When is a cover song better than the original? Only you can decide. This week Bon Iver takes on Bonnie Raitt’s “I Can’t Make You Love Me” and Leon Russell’s “A Song For You.” MAGNET’s Ryan Burleson pulls the pin. Take cover!
When I originally pitched Bon Iver’s cover of Bonnie Raitt’s “I Can’t Make You Love Me,” I wasn’t aware that I was also pitching Bon Iver’s cover of “A Song For You,” Leon Russell’s classic 1970 ballad. (For that matter, I was also unaware that Raitt’s “Nick Of Time” sneaks in, appropriately, at the end of the medley, but doesn’t stick around long enough to be a candidate in this contest.) This is because I pitched the cover based on the online cacophony that resulted from Bon Iver’s recent appearance on Late Night With Jimmy Fallon, not on having heard the cover myself. (The wisdom of crowds on the web is a peculiar type of wisdom, no?) That’s why there are three options streaming below instead of the usual two: It’s Bon Iver vs. Raitt/Russell, not Bon Iver vs. Raitt vs. Russell.
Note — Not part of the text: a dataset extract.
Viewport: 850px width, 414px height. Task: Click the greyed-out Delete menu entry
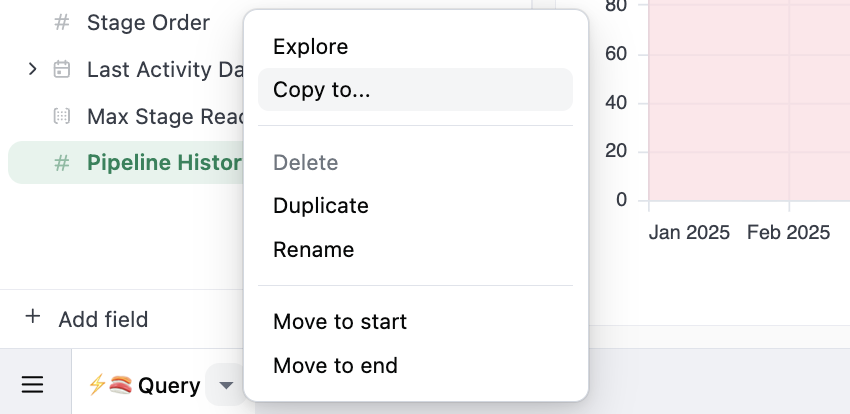305,162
The Fallon appearance came ahead of the June 21 release of Bon Iver (Jagjaguwar), Justin Vernon’s highly anticipated second LP. A more expansive effort than 2007’s For Emma, Forever Ago (pedal steel, saxophone and a more elaborate use of drums are just a few of added flourishes), the new collection nonetheless retains the gorgeous and rustic feel of the debut, generally speaking. Listen closer, though, and you’ll hear also inflections of the Range-era Bruce Hornsby, most prominently on the closer, “Beth/Rest,” which has already divided listeners because of its unabashed nod to the type of lite-FM turned elevator music made popular during George H.W. Bush’s one term.
Rest assured, however, that the unveiling of Vernon’s adoration for soft pop is not a play toward irony. Aside from the fact that he seems totally genuine about his love of Raitt and Hornsby, in particular (why would he waste an opportunity to been seen by millions of viewers by singing songs he didn’t really like?), it’s not as if Vernon needs to impress the type of listener who sees artistic merit in irony. (I’m not going to use the often misused and damning “H” word.) The incredible success of For Emma, Forever Ago, which, I’ll add, is appealing because it is so honest, saw to that.